● EXCERPTED TEXT:

____

I tried to slide under the table. Egad, I must have missed one of the 500 forint notes when we were exchanging them for koruna at the train station in Budapest. The Hungarian 500 forint and the Czech 500 koruna are very similar in size and color…but definitely not in value. Hungary has many denominations of bills and a 500 forint note is one of the smaller ones. I had proffered about $1.75 for the equivalent of twenty dollars. Oops! I stuffed the forint in my pocket and snagged a koruna from my wallet. Apologizing in French, the only language that came to mind, we slunk out of the restaurant.

For this trip, we’ll make sure to separate our Aussie and Kiwi money!

28 Days at Sea? Really?

Originally, we planned a fourteen day cruise on Holland America’s Maasdam in the middle of what was to be a four-week Australia/New Zealand vacation. After listening to my struggle with arranging a post-cruise train tour of New Zealand, my husband asked, “Why not take another cruise? Isn’t there a ship returning to Sydney from Auckland?”

Of course there was a ship…the same one on which we would arrive in Auckland. At first I was dumbfounded at my husband’s suggestion. This is the man who for years was reluctant to cruise and now…28 days! Really?

As we talked about it, the advantages of our new plan because clear…extra days in each of our New Zealand ports and on the return cruise, a visit to Burnie, Tasmania instead of Hobart. Plus, we’d have a long day in Melbourne. Within minutes I phoned our travel agent who was able to book a cabin on the same deck for our second cruise on MS Maasdam.

And then we had to adjust our itinerary…changing our return flight on Qantas and booking a hotel for a long Christmas-shopping weekend in Sydney. Our trip grew from four to six weeks, but as retirees time is our friend.

I dream now of 28 days at sea…al fresco lunches poolside, walks along the promenade after dinner and views of the Southern Cross from our balcony as we cross the Tasmanian Sea. Of course, we’ll be off ship many days exploring the towns and countryside of New Zealand. I’ll share stories and photos of those adventures as we go along.

____

● INFORMATION PROVIDED:

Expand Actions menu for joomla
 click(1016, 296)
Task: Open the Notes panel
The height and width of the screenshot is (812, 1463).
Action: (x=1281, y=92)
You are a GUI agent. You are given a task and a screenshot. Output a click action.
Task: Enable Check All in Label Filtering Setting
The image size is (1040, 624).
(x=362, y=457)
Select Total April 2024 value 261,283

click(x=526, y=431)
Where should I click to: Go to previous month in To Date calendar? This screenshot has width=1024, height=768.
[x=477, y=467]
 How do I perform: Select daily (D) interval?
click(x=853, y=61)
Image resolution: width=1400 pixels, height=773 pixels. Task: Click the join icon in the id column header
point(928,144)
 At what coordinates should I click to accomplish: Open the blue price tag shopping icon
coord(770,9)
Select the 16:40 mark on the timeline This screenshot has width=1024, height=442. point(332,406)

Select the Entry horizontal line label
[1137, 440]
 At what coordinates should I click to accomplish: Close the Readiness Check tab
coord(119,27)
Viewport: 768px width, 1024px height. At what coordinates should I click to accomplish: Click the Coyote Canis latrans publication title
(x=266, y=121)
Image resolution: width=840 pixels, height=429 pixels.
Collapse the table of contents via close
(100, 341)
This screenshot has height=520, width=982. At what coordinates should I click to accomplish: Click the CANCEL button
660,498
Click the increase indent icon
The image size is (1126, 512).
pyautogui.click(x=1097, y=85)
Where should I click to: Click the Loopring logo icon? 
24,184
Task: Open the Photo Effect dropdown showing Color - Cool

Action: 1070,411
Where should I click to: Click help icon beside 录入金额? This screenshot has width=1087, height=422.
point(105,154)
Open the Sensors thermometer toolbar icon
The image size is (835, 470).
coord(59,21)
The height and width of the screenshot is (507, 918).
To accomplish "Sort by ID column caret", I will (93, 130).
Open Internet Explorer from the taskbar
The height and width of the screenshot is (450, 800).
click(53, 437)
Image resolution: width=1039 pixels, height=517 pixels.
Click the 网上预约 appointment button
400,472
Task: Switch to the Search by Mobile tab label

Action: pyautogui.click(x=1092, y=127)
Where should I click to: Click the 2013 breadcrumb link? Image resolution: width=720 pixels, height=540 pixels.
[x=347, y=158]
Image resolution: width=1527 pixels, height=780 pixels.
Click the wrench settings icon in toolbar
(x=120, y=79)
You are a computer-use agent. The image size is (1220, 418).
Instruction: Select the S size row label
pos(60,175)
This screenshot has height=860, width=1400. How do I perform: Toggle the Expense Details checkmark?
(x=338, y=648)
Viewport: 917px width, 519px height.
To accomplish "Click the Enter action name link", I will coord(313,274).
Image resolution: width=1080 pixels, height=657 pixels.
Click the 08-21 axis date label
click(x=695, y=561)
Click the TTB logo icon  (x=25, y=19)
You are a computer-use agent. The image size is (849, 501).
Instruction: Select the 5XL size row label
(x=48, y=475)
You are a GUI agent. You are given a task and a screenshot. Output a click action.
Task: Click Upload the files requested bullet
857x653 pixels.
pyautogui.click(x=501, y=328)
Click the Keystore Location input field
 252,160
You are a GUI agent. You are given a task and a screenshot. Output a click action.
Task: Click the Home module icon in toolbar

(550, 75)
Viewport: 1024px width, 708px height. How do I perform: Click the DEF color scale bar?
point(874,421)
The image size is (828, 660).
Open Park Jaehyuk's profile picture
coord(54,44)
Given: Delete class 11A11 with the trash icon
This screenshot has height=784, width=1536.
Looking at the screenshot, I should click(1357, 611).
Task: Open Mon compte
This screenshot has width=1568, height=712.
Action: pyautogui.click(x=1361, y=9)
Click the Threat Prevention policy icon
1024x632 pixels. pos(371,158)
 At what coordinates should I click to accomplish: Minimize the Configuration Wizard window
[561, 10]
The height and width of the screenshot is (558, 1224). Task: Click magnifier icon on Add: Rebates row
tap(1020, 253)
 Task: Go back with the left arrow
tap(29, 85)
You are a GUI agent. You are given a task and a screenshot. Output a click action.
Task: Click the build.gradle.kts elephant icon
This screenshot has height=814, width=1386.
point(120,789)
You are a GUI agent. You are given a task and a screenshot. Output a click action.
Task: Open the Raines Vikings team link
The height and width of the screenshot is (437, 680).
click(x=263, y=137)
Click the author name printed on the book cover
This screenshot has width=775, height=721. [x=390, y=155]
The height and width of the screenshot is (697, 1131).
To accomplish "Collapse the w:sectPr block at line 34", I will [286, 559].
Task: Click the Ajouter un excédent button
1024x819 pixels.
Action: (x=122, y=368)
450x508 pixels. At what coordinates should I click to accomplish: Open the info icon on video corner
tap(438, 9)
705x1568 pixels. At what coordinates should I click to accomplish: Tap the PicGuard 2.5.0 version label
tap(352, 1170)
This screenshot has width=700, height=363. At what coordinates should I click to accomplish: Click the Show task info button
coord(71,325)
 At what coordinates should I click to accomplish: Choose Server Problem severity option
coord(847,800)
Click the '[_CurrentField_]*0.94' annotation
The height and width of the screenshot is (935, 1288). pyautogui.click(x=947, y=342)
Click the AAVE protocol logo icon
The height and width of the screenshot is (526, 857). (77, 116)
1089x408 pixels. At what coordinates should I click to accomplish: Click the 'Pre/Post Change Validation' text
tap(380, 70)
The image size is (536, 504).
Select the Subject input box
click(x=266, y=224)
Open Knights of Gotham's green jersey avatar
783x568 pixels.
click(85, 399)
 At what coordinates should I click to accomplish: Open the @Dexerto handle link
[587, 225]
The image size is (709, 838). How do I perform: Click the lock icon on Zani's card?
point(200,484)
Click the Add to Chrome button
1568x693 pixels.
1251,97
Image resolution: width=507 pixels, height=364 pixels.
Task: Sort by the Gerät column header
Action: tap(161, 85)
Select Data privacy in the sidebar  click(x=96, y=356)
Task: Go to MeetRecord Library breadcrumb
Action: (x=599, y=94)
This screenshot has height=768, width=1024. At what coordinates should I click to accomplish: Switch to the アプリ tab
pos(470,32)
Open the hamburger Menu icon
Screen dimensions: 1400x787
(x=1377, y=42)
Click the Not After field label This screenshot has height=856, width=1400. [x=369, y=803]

____

● TASK TO COMPLETE: According to the travel text, why did the narrator offer only about $1.75 at the restaurant instead of the equivalent of twenty dollars? Answer in one to three sentences. The lines that come after the text are separate material and do not relate to it.

● OUTPUT OF THE TASK: One 500 forint note was missed when the money was exchanged for koruna at the train station in Budapest. The Hungarian 500 forint and the Czech 500 koruna notes are very similar in size and color but not in value, since the 500 forint note is one of Hungary's smaller bills.